After she completed the small project, Watson said she sat back again and just enjoyed the socialization she got from the guild meetings each month. Eventually, another project caught her eye.
“There was a lady, Joyce Butler, who came to the guild, and she did a quilt called ‘Turning 20,’” Watson said, explaining the quilt pattern that uses all of 20 fat quarters — or pre-cut pieces of fabric that are typically 18 by 20 inches — with no leftover pieces in its quilt top.
The pieces are called fat quarters because they are wider than a standard quarter-yard cut, which measures 9 by 44 inches.
When Watson saw the quilt, she thought it looked simple enough for her second attempt.
“So, I talked with Joyce after the meeting, and she met with me privately and taught me how to cut it and what to do,” Watson said. “That was really what got me started. It was that ‘Turning 20’ quilt. I’ve only been quilting about seven years now, but I’m enjoying it and learning new things with everything that I do.”
Like Watson and Moor, Liz Linebrink found a passion for quilting later in life.
“My great grandmother quilted, and I remember playing under her hand-quilting frame when I was like 10 or 11,” Linebrink said. “I’d always thought it would be cool to do, but I never, you know, picked it up. That was it, and then we moved away, and I never saw her again.”
Linebrink, now 74, was about 50 years old and living in Picayune, Mississippi, when she walked into a quilt shop in December of 1999 because her son-in-law had expressed an interest in quilting.
While she and her son-in-law were shopping for ideas and supplies, Linebrink met someone who was part of a quilting guild in that community. Linebrink attended her first meeting and was hooked.
She bought her son-in-law a quilting book and a sewing machine for Christmas that year, but she also picked up the craft and officially joined the quilting guild in Picayune. At that time, there were 13 members, she said.
The year she left the guild and moved to the Shoals, there were 85.
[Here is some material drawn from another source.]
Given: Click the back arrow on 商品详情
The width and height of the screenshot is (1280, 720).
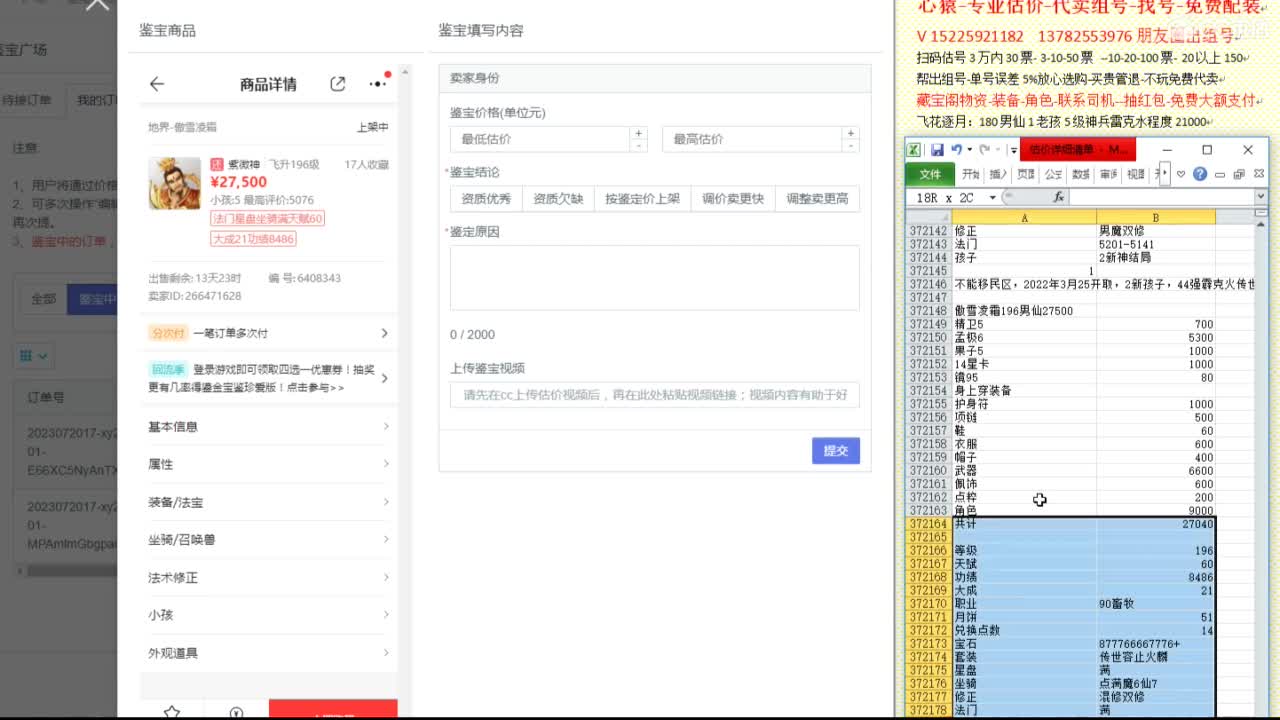Looking at the screenshot, I should pyautogui.click(x=157, y=84).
“It was a big club,” Linebrink said. “It was a lot of fun, and that lady helped me, and I went from there. It was easy to pick up, but my first quilt I ever made has never been quilted. I still have it on my longarm now.”
When Linebrink joined the Batting Brigade Guild, she found several members there have unfinished projects, or UFOs (unfinished objects) as Watson likes to call them.
“It’s so easy to start one and do several blocks on it, and then we’ll have another workshop,” Watson said. “So, you put that aside, and then you start another one. It’s so awesome. We all have UFOs in our closets. We all have a lot of that.”
For the ladies, who discover new techniques, patterns and even state-of-the-art equipment and gadgets that make modern quilting a cinch, it’s less about the project itself and more about the fun and camaraderie they feel within their group.
“I don’t care how long you’ve been doing this, you can always pick up new ideas,” Hodges said. “Every month, somebody comes up with something different in the meeting, and it’s real interesting. It’s just fun to be with this group.”